NUOVO REALISMO, VECCHI RISCHI

E non stiamo parlando di Rossellini e Visconti

Da diversi anni ormai ha preso piede una moda filosofica costruita per arginare le derive del cosiddetto “post-modernismo”, accusato di aver tolto dignità alla Verità, all’oggettivo che si nasconde alle spalle di ogni lettura soggettiva. “Non esistono fatti, solo interpretazioni”: in questa frase di Nietzsche autori di spicco del nuovo realismo come Markus Gabriel e Maurizio Ferraris rintracciano l’apice di un lungo processo di decadenza nella storia del pensiero, il culmine del relativismo.

La rivincita del Reale quindi, ma allora ci sarebbe da chiedersi quale sarebbe questa vera Verità tanto bistrattata da Kant in avanti. Per contrastare il relativismo, con cui viene fatto coincidere tout court l’intero apparato del sistema filosofico moderno, ciò che infatti viene proposto è di calare dall’alto delle verità universali indiscutibili. Sostituire cioè un modello di pensiero in cui la conoscenza è costantemente elaborata dall’azione interpretativa del soggetto, carico di filtri biologici, culturali, psicologici, che determinano la sua esperienza della realtà –un mondo insomma dove non esiste un “esterno”, una realtà invariabile fuori di noi, che resta identica per l’essere umano di ogni epoca così come per ogni creatura dotata di sensi- ad uno in cui una non ben definita realtà si imporrebbe da una non ben definita verità esterna che determinerebbe la sua stessa interpretazione.

In questo senso il Nuovo Realismo appare come un inquietante supporto ideologico per imporre verità oggettive indiscutibili, davanti a cui non è possibile interpretare, ma solo adeguarsi di conseguenza. Eppure la Storia ci ha insegnato l’esatto contrario, ovvero che ogni sistema può essere sovvertito, ogni presunta verità assoluta può essere messa in discussione e magari ribaltata. D’altro canto l’affermazione nietzschiana secondo cui esistono solo interpretazioni, non va letta come se volesse significare che non esista la verità, ma piuttosto che ogni verità fattuale deve manifestarsi per essere tale. Al difuori della manifestazione, al di fuori del fenomeno, non vi può essere realtà: nella struttura stessa della manifestazione deve essere sempre presente la seconda parte del binomio, il qualcuno a cui la cosa appare.

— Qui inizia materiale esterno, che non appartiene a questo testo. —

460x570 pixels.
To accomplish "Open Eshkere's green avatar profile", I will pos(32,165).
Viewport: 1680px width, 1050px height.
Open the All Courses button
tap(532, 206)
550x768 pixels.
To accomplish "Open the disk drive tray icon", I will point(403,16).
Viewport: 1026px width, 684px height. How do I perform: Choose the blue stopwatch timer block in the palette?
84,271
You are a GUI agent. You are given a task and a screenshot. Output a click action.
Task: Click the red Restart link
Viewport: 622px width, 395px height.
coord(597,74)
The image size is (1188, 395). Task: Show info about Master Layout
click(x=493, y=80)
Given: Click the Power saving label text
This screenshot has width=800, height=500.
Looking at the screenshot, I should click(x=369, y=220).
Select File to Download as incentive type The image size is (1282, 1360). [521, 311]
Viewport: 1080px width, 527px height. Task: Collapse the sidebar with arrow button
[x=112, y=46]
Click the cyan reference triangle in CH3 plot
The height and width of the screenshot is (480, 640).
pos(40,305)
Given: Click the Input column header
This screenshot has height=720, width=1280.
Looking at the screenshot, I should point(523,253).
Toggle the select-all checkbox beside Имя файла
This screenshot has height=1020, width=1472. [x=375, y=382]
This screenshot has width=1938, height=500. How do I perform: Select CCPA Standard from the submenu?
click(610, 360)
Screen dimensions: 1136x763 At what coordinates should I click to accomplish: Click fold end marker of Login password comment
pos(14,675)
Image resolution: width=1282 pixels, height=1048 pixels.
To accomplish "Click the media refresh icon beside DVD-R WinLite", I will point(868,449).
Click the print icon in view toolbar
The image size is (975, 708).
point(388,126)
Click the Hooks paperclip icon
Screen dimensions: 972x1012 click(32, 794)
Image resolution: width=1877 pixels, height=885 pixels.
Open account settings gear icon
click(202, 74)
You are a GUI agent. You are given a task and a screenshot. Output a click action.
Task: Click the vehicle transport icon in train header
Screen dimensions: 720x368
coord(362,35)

Non si può ridurre questo a mero relativismo, in quanto per il relativista ogni interpretazione si equivale e il concetto stesso di verità è privo di valore. Al contrario, affermare che la verità sia sempre situata e soggetta ad interpretazione, non esclude ci sia una gerarchia di valore fra le interpretazioni, determinata da un giudizio sul beneficio che comporta la scelta di una via interpretativa invece della sua alternativa. Ed è proprio questo giudizio ciò di cui il nuovo realismo vorrebbe privarci, con applicazioni potenziali che stanno già prendendo corpo all’interno del discorso economico e della sua verità, che viene ormai presentata come l’unica possibile. Insomma, quando Markus Gabriel parla di pensiero totalitario riferendosi ad Heidegger, forse farebbe meglio a riflettere sulle conseguenze del sistema ideologico di cui si è fatto profeta.